Ki bu destek sırasındaki eleştirilere CHP kurmayları "Biz sosyal demokrat bir partiyiz ama farklı duyarlılıkları olan arkadaşlarımız var. Daha muhafazakâr düşünen veya daha ulusalcı düşünenler var, bu hep olacaktır” Bazı arkadaşlarımız da haklı mazeret bildirdi, mesela yurt dışında olanlar var. Kamptaki toplantılarda da farklı, eleştirel görüşler dile getirenler oldu. Ama acil, kritik konularda, hangi kanattan olursa olsun ortaklaşılır. "Esenyurt Belediye Başkanı hakkında farklı düşünenler olabilir ama hiçbir arkadaşımız kayyumu savunmaz." açıklaması geliyordu.

Yani CHP’de çatlak bekleyenleri hevesleri kursaklarında kalıyordu.

Öyle ki

CHP’li Afyonkarahisar Belediye Başkanı Burcu Köksal’da TV’de yaptığı açıklamada Cumhuriyet Halk Partisine mensup olmaktan gurur duyduğunun altını çizerek CHP’de farklı düşüncelerin olmasının doğal olduğunu belirtip net olarak kayyuma karşı olduğunu da anlatıyordu.

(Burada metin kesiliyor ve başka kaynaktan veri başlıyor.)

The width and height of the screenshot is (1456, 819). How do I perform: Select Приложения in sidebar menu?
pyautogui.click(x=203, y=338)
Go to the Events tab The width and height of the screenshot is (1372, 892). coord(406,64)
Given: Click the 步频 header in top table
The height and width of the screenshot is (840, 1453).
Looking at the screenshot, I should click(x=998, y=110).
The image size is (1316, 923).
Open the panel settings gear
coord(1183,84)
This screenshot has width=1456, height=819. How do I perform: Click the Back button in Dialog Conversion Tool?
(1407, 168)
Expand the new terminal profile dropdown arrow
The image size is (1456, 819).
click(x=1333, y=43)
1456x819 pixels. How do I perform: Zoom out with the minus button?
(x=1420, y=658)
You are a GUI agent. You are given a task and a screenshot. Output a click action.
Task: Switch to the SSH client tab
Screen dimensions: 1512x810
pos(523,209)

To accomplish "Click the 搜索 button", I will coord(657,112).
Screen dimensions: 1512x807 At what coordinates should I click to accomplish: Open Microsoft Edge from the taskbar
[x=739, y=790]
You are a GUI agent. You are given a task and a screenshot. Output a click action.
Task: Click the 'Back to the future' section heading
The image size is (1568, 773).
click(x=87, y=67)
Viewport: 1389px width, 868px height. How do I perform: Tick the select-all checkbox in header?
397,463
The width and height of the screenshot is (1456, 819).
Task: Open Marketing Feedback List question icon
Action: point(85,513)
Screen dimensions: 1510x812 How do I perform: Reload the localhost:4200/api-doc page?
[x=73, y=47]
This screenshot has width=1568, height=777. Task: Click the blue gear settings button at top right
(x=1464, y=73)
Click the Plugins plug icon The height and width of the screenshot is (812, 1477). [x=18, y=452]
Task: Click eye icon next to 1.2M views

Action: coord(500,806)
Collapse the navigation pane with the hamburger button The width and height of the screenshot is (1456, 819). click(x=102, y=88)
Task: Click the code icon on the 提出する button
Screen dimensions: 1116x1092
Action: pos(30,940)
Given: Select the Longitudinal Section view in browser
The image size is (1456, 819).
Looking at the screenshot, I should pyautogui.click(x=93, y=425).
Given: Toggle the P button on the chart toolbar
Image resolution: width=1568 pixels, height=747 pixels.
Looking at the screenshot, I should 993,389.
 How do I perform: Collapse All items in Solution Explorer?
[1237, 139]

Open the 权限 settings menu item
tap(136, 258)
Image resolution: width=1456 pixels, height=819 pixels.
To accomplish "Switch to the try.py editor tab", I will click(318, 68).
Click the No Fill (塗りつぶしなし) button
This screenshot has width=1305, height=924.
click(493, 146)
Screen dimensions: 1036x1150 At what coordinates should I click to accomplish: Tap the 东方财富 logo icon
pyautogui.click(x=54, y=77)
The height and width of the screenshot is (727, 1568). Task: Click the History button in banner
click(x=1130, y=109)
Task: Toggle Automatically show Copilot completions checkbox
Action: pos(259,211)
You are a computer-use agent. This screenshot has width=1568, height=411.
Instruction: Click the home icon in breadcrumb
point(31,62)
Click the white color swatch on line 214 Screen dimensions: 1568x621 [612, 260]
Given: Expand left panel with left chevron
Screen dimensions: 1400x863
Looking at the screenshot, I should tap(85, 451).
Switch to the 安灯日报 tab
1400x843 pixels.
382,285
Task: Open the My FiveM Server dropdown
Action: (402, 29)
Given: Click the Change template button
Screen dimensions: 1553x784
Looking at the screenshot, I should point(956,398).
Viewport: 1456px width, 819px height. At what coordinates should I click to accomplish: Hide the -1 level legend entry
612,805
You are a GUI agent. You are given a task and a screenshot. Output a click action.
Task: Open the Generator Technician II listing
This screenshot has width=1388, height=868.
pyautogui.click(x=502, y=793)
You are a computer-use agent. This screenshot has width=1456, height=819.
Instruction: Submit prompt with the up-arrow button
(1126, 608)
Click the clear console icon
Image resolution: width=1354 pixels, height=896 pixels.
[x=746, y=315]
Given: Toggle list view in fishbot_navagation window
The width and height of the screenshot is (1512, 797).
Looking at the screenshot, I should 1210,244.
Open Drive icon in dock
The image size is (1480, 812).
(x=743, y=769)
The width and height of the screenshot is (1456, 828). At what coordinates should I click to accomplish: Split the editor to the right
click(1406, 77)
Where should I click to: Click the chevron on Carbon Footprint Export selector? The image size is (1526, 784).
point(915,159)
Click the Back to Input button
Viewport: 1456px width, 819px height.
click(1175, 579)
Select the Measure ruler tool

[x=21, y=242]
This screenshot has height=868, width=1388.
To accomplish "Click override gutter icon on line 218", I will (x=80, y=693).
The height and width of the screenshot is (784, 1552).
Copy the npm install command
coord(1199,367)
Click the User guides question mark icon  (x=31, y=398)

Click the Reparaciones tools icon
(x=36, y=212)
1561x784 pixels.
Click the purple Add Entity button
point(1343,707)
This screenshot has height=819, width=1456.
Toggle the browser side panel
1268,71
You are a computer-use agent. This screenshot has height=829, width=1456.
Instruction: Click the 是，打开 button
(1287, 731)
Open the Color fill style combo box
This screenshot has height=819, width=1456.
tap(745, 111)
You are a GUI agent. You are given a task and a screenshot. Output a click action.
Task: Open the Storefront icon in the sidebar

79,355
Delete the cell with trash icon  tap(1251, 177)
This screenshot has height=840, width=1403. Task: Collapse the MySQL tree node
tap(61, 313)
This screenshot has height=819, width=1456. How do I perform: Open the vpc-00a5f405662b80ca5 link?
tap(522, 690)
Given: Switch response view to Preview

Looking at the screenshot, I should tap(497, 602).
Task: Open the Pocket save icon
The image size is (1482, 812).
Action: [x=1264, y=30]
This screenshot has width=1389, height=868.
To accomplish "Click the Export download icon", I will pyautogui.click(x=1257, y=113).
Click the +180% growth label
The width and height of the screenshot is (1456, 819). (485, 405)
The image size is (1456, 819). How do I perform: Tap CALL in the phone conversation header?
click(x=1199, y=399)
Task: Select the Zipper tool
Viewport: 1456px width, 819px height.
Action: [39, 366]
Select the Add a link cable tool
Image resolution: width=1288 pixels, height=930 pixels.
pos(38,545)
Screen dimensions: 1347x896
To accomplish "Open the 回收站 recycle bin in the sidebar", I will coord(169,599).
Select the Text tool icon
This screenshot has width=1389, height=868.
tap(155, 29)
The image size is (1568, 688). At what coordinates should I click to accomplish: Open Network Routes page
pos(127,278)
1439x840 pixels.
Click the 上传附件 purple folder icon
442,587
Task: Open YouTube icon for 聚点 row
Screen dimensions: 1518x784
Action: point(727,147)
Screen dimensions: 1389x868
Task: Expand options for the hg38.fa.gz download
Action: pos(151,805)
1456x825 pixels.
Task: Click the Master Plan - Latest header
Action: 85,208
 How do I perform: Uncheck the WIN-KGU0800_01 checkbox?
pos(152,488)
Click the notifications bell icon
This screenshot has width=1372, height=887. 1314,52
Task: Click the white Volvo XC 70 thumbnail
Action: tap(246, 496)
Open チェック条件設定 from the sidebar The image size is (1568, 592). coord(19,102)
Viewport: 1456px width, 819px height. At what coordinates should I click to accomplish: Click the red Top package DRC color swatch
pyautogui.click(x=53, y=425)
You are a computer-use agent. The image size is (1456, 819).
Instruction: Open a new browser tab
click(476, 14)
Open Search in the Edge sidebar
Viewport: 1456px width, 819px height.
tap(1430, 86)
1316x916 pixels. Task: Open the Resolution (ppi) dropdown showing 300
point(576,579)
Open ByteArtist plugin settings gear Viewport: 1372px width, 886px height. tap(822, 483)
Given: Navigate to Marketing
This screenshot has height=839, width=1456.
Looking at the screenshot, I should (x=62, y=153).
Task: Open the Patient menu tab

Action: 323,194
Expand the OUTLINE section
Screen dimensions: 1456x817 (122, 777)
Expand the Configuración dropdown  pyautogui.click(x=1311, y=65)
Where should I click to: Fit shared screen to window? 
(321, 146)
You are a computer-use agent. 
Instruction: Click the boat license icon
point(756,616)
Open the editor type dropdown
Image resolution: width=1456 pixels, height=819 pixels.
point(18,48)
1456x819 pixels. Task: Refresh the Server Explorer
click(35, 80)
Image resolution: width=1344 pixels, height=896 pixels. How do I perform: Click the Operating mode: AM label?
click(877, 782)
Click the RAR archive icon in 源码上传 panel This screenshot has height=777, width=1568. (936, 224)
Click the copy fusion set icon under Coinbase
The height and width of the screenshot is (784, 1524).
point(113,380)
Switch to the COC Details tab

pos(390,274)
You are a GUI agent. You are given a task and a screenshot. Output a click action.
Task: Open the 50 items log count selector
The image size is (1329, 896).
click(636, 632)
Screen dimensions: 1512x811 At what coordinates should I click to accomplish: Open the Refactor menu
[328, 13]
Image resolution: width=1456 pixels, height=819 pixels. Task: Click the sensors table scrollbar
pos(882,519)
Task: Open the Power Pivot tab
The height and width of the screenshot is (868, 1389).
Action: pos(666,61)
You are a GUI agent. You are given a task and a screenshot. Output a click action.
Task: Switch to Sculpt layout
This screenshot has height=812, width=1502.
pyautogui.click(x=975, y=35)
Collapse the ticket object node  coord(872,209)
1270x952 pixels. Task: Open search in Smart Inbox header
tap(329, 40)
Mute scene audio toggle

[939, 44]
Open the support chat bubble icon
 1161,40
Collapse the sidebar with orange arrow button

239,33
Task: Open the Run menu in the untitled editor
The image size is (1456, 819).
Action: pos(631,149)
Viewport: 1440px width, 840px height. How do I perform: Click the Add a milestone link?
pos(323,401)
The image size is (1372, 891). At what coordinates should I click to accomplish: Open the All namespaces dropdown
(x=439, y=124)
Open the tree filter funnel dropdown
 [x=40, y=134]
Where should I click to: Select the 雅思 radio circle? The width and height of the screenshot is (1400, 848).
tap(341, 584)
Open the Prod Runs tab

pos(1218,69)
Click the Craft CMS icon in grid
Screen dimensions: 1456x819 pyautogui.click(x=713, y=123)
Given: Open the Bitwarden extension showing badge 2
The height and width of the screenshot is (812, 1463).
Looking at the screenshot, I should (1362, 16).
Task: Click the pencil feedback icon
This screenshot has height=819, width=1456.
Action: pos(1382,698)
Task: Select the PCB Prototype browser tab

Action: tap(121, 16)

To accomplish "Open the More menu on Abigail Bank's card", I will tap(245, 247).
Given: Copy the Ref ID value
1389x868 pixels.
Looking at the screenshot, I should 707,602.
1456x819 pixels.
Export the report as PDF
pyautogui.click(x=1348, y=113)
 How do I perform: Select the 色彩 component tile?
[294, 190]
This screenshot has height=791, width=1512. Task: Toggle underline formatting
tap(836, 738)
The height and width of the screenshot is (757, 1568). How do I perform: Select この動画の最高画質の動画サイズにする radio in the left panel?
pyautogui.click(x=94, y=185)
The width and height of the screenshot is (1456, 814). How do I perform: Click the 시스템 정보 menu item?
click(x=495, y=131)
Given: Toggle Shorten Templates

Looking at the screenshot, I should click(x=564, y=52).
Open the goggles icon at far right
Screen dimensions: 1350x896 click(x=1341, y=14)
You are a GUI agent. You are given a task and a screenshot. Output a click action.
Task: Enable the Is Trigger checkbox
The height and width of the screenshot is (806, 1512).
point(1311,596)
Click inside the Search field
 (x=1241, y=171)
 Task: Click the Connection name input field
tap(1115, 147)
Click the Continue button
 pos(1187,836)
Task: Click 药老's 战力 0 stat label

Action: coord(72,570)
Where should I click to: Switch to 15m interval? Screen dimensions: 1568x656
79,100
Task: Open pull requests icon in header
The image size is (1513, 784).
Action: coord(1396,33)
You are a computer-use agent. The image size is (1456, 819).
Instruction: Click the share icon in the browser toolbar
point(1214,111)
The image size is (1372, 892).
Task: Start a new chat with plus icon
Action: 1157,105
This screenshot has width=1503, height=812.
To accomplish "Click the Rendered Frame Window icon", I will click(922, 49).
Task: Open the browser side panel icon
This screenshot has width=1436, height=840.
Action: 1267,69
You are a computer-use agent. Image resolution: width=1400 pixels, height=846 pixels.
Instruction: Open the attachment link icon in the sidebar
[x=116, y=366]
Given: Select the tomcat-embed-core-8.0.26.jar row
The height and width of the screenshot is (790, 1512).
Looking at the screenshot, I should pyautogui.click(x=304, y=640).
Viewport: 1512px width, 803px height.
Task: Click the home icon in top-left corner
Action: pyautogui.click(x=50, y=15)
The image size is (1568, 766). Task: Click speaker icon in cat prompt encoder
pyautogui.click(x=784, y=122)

Bu gelişmelerden sonra İmamoğlu elini daha fazla yükseltti.

 Genel Başkan Özel ile istişare ederek Türkiye Belediyeler Birliği Başkanı sıfatıyla siyasi parti liderleri ile görüşmelere başladı.

Bakın kayyum ataması mevcut iktidara oy kazandırmaz. Örnek Urla.

2019 yılında Urla ilçesinde yapılan seçimde CHP’li Belediye Başkanı İbrahim Burak Oğuz seçimi kazandı. Aldığı oy yüzde 68, AKP’li belediye başkan adayının aldığı oy yüzde 25.44’tü…

4 yıl kayyım sonrası CHP yüzde 70.52 oy aldı.

Vatandaş, oylarıyla başkanlığa oturan insanlar, siyasallaşmış yargı kararları ile devrildiği zaman, bu adaletsizliğe Urla’da olduğu gibi sandıkta cevap veriyor.

Yargıyı siyasallaştırmamak lazım.

 Öyle ki yarattığı hasarı tamir etmek çok zor ve güç oluyor.